Scales and self-checkouts to identify weighted goods faster

A research team from Skoltech and other institutions pioneered a new fast way to distinguish weighted goods at a supermarket. Unlike existing systems, the algorithm will make neural network training faster when new types of produce arrive. The paper is published in the IEEE Access journal. 

Shops continue introducing technologies that seek to improve staff performance and accelerate the process of weighing goods and paying for them. While at some supermarkets customers have to remember a code and weigh goods in the section, in other shops it is typically provided by cashiers at the checkout — they either have to identify the type of fruits or vegetables themselves or ask the customer. At self-checkouts with scales, consumers also have to remember codes. Also, it is difficult to ensure that customers weigh the right type of produce. Skoltech researchers suggest simplifying the process through the computer vision system. 

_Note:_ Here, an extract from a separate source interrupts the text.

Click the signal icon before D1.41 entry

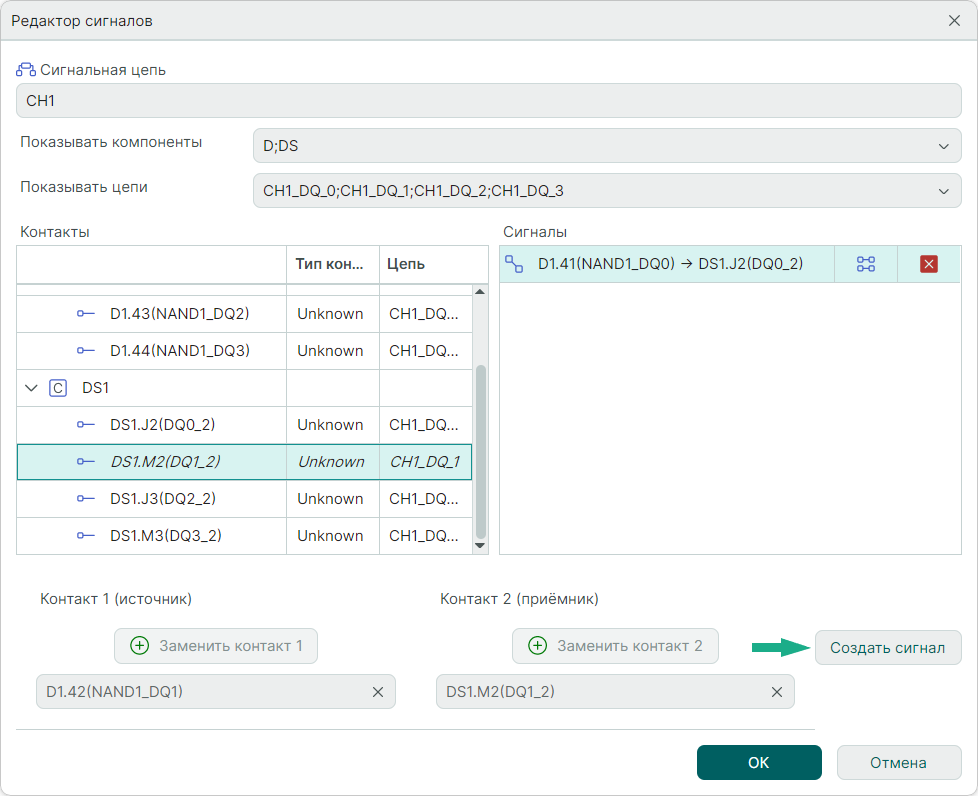tap(514, 264)
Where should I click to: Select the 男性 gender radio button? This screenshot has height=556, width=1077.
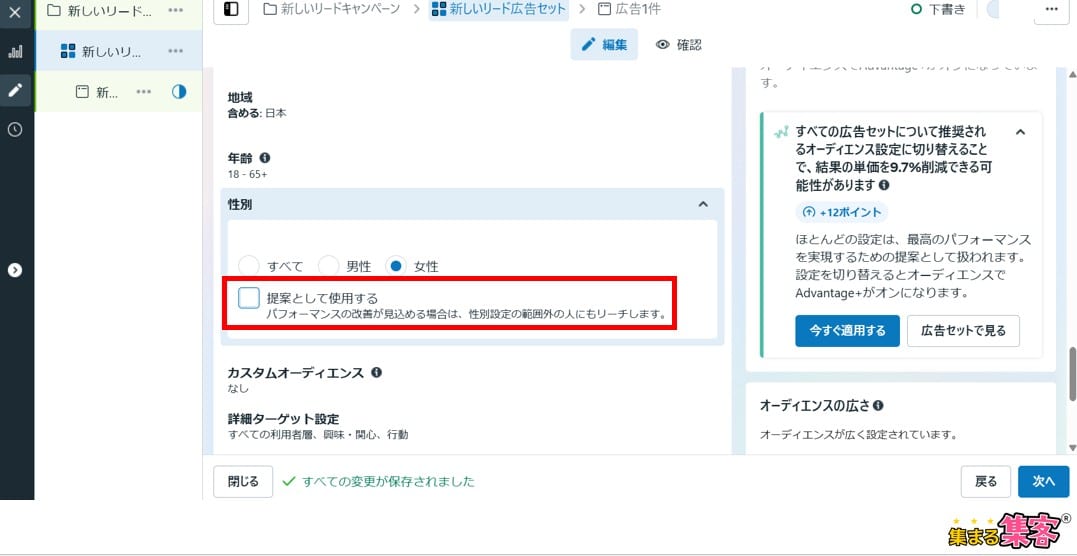329,266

According to the research team, existing instruments have a number of disadvantages: “The difficulty is that there are many visually similar fruits or vegetables at the supermarket, and new types often appear. Classical computer vision systems need to be retrained every time the new variety is delivered. It is time-consuming because we have to collect a lot of data and then label it manually,” explains the leading author of the study, Software Engineer and PhD student from the Wireless Center at Skoltech Sergey Nesteruk.

The PseudoAugment approach allows tuning the neural network for new classes without the extensive process of collecting and labeling data. The system can be configured even before new goods appear on a store shelf. 


“A box with the new type can be put under the camera and photographed. Then, based on just a few photos, the algorithm identifies particular objects without manual labeling. Later, we augment images that will be used for retraining the model. We revealed that, when adding new classes, degradation of detection quality is much lower than that without PseudoAugment. If we add many new classes, degradation will still take place, but the system can be retrained just every couple of weeks. Most importantly, it will work as soon as the new type arrives at the shop,” comments Sergey Nesteruk.


Image augmentation supplements photos with generated images, which is a visual transformation of raw data. Among such transformations are, for example, rotating images, changing their brightness, adding noise. While augmentation increases data variability, the model becomes more robust. The study, as researchers argue, contributes to the data-centric approach, which focuses on improving data and applying it in ready-made models. The scope of the new algorithm is not limited to supermarkets. It can also be used for training to detect homogeneous objects, for example, on conveyors for grain or solid waste.